The hunt. Each egg on display had a key word and when egg hunters located the egg they could text the word to enter to win the Diamond Jubilee Egg worth £100,000. Egg hunters with a smartphone could also scan a QR code to add that egg to their virtual collection on Facebook.
The eggs. Having 209 different designers and artists give their personal stamp to each egg created a diverse and interesting overall collection.
The charity fundraiser. Consumers who participated in the contest also helped raise money for two charities: Action for Children and Elephant Family. Adding a philanthropic component to any promotion like this is always something to consider. You can enhance the overall experience when participants are also able to contribute and help those in need during your campaign.
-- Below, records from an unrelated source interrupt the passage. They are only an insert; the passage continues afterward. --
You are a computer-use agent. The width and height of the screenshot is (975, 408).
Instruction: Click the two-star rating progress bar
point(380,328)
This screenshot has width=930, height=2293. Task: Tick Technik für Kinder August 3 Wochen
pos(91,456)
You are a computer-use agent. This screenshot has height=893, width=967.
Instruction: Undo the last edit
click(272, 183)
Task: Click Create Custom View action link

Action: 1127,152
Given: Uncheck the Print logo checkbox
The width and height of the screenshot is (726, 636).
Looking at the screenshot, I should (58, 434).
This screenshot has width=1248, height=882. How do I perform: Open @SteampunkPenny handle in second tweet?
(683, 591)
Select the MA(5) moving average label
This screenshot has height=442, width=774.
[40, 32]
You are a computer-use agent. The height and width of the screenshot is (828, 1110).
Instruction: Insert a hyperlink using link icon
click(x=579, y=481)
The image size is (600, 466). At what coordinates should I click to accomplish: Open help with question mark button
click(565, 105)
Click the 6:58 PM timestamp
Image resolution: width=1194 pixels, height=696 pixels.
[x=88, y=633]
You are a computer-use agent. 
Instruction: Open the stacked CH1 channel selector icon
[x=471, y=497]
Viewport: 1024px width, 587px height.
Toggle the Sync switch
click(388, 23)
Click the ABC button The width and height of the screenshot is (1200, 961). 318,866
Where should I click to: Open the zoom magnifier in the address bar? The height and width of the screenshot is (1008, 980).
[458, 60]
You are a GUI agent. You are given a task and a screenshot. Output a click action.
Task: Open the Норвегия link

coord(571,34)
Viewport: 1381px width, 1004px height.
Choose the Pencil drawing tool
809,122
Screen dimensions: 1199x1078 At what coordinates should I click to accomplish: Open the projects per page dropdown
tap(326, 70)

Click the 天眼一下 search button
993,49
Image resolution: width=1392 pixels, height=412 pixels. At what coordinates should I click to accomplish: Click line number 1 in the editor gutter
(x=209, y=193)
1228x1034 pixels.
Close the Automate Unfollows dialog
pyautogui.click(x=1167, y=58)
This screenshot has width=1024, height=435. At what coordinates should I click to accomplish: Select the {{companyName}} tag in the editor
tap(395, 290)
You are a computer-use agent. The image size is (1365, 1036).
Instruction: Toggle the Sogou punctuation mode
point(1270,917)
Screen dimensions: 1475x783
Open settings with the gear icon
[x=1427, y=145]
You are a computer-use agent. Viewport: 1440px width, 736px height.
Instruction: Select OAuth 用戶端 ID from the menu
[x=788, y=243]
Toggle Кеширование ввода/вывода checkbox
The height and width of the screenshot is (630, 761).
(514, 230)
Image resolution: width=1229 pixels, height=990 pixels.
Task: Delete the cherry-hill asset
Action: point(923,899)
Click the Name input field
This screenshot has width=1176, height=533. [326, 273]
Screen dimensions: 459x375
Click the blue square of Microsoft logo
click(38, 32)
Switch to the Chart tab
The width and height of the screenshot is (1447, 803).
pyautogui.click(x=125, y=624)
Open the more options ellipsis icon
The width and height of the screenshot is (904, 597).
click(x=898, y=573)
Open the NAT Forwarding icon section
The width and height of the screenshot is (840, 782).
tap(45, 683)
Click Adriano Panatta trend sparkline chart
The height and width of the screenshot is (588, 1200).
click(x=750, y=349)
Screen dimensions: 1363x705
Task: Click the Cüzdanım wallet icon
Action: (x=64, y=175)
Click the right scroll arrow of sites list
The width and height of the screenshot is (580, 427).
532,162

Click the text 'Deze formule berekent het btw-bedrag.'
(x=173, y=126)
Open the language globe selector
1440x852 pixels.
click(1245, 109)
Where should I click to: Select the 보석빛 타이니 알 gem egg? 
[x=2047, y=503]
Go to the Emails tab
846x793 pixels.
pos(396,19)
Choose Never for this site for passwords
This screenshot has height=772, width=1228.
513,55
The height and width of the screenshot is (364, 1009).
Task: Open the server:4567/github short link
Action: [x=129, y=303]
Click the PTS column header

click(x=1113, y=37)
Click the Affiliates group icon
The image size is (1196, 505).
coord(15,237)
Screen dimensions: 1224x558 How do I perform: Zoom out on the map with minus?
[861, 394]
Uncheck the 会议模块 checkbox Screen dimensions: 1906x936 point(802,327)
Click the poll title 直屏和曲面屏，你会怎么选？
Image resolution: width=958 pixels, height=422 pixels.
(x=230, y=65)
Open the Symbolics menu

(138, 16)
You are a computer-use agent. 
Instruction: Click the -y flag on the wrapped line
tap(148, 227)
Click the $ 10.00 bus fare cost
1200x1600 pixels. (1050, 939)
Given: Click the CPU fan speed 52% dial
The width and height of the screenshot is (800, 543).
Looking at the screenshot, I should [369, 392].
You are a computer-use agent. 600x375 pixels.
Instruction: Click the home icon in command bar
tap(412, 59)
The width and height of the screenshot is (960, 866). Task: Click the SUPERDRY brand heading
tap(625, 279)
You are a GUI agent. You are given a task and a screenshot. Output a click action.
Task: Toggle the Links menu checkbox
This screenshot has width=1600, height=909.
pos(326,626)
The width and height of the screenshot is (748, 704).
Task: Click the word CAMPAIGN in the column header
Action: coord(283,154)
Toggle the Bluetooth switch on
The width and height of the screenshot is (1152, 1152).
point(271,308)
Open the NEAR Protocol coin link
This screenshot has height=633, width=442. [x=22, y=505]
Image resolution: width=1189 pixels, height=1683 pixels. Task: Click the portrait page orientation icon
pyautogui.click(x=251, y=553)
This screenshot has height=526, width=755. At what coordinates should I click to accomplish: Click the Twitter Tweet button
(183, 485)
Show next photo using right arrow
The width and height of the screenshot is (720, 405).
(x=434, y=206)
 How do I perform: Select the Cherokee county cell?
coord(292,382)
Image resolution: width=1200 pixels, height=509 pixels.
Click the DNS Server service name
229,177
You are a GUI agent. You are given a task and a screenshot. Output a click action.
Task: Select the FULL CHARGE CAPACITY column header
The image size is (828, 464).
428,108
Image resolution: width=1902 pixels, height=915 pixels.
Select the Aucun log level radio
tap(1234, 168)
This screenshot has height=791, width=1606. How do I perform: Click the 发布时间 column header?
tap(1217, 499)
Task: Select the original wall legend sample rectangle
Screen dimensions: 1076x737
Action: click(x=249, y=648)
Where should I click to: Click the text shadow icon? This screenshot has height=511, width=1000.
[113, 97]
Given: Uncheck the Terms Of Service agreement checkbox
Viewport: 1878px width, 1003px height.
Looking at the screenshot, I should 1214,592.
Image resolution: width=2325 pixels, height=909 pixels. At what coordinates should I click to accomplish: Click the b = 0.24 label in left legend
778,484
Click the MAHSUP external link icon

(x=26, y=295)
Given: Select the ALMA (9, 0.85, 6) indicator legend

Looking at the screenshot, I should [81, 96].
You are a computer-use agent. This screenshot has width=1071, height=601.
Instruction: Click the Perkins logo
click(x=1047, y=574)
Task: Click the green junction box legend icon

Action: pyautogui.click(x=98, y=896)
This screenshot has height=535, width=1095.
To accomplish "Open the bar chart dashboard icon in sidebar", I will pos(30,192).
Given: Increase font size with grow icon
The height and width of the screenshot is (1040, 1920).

The maps. The 209 eggs were hidden across 12 “Egg Zones” in London. Each zone had a whimsical map that helped egg hunters zero in on their quarry. And if things got frustrating, a cheat sheet was available to make sure people didn’t lose interest in The Hunt.
Support for local retailers. Most of the eggs were placed in retail shopping districts and CNBC reported the contest looks like it had a positive impact on the local economy.
Facebook and Twitter. Interested egg aficionados who lived outside of London could experience the fun on Facebook and Twitter. The Facebook page complemented the main site with updates and news during the contest and Twitter was a channel to answer questions as they came up.
What ways can you use online marketing to drive clients to real-world locations in your next marketing campaign? Also look for ways to extend the real-world experience of your brand to your online channels with QR codes and other social media calls to action.